This joke isn’t funny anymore: aka mildly diverting things a clueless immigrant learnt this week

by awindram

Clueless Immigrant

  1. [tweetmeme source=”awindram” only_single=false] Sons of Anarchy bumper stickers:
    This blog has previously considered the peculiar practice, popular with many Americans of expressing their social or political identity by placing a sticker on their car or truck’s bumper. Clueless Immigrant had very clear thoughts on this; he didn’t give a damn where your child was an “honor student” or what your opinion on Obama was just as he’d hope you wouldn’t be bothered about his political views or A-level results – neither of which incidentally are disclosed to the public via the medium of bumper stickers. But living in Northern California (or NorCal as the locals sometimes called it, though Clueless didn’t as he thought it sounded too pharmaceutical. “NorCal®: may cause stomach bleeding.”) Clueless had begun to notice a large number of trucks, normally driven by red-faced men with necks the width of a sequoia trunk, with these seemingly ubiquitous Sons of Anarchy bumper stickers stuck to their back window. Clueless had noted this not just once or twice, but in fact seemed to come across at least one example of it ever day. Now Clueless was aware that there is a television show about a motorcycle gang called Sons of Anarchy, but what he couldn’t quite figure out was whether these stickers were because the trucks’ owners were such big fans of the show or if it was part of a larger phenomenon that the TV show was feeding on. However, Clueless’s cursory research seems to indicate that this is all down to the TV show. So Clueless is now a little confused as to why the scariest men in the region keep attaching to their vehicles bumper stickers for their favourite TV show. Yes, it may look “scary” and “tough”, but it’s simply advertising a show on FX which seems to Clueless to be pretty darn weak and really not that different than if they had a Glee bumper sticker on their truck. Clueless Immigrant wonders where he can get a Meet the Press or a Lake Woebegone bumper sticker for his car.
  2. TV Advertising:
    The clichéd observation Clueless Immigrant was warned about turned out to be true: there are far more advertisements on US television than UK television. What has surprised Clueless though, is that every single TV advertisement turns out to be for the same company – Geico. It’s true. It’s a cold, hard scientific fact – Clueless has charts and everything proving it. Every ad on TV is a Geico ad. You may think you’ve seen ads for other companies on TV, but you haven’t. How could you? You see, only Geico runs TV ads. There’s the gecko voiced by the ginger haired lad from Eastenders, the cavemen, the little wad of money with eyes, etc. God help the US TV industry should anything happen to Geico’s marketing budget.

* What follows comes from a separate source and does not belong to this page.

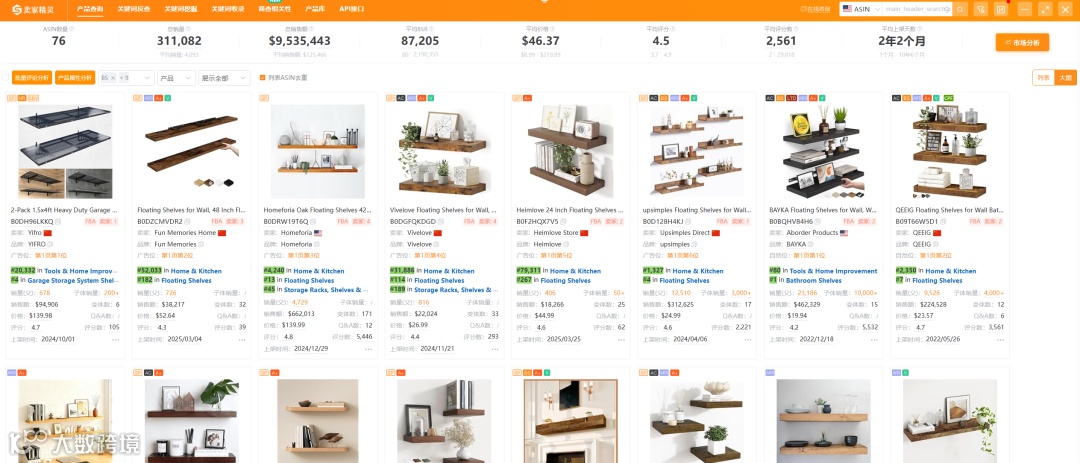Click the header search magnifier icon
The height and width of the screenshot is (463, 1080).
tap(960, 9)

  3. Stressing the accent:
    One of the things that Clueless has noticed, and if he’s honest it’s something that pisses him off chronic, is the number of locals who when he is speaking, start talking to him in a shitty Dick Van Dyke-esque English impression.

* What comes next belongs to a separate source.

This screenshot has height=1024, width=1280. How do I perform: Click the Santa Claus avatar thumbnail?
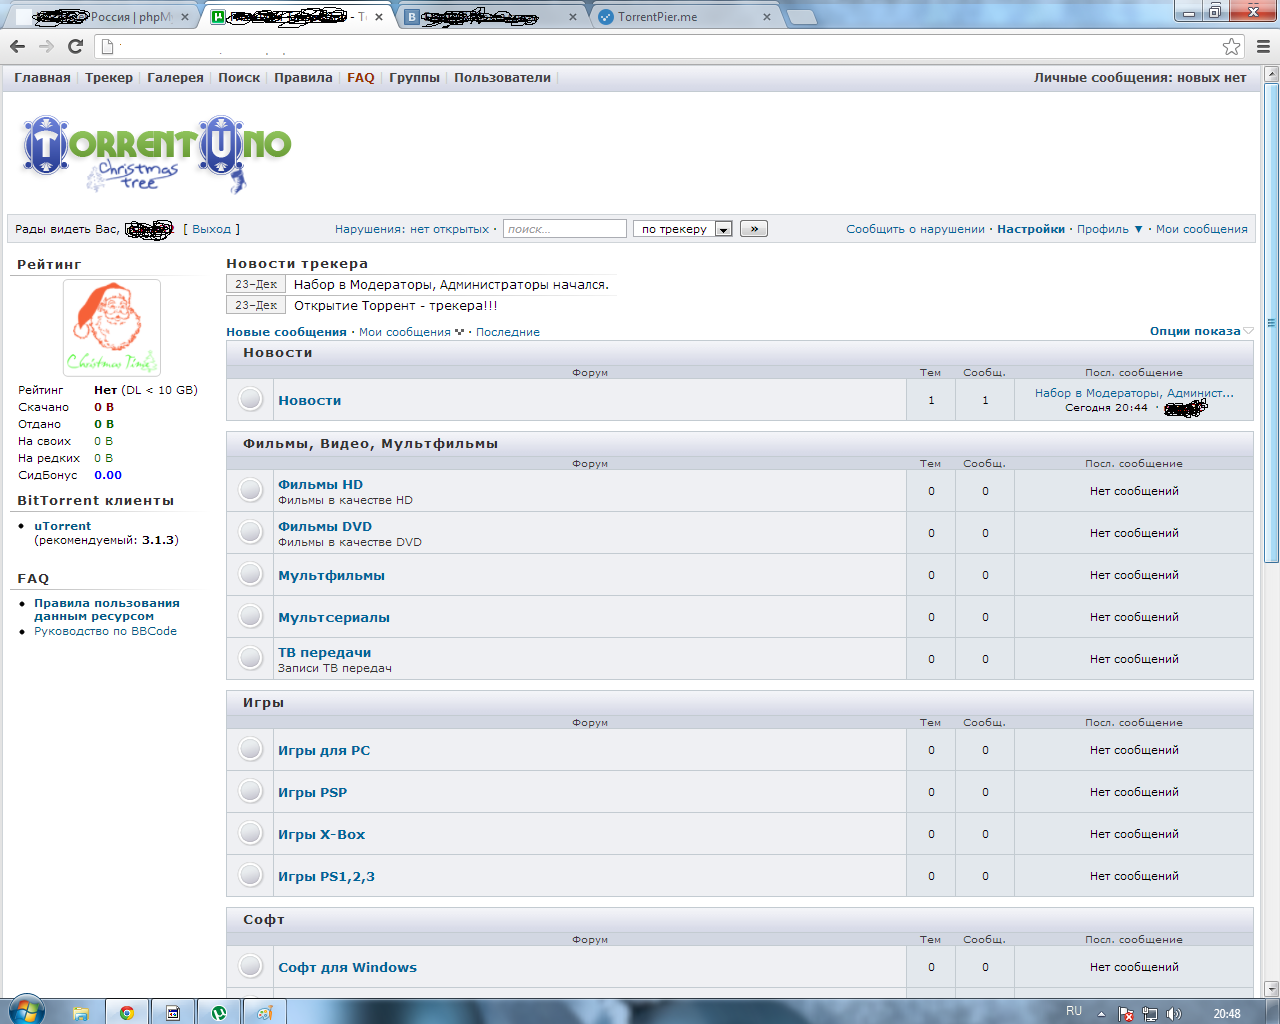pos(111,327)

    There was a time when Clueless Immigrant was merely Clueless Random English Guy in England, in this guise Clueless would come across numerous Americans who were visiting or living in London. Of course, Clueless being an unfriendly limey tried to avoid all conversation with these loud interlopers, but occasionally, despite all his efforts to avoid such a scenario, he would find himself in conversation with them. Never once did it occur to Clueless to start doing a bad American accent when responding to them. Not only might that have that prolonged the conversation, he also thought it would have been rude. He would no sooner think of badly imitating an American’s accent to their face than he would put on a Japanese accent to someone from Japan or a German accent to a German.
    Clueless Immigrant has decided that from now on the gloves are off. In future, when locals starts imitating his accent right in front of him he’s going to respond with either his famously atrocious attempt at Joe Pesci or his diabolical attempt at John Wayne. He doesn’t know which – he likes to keep things a little fresh.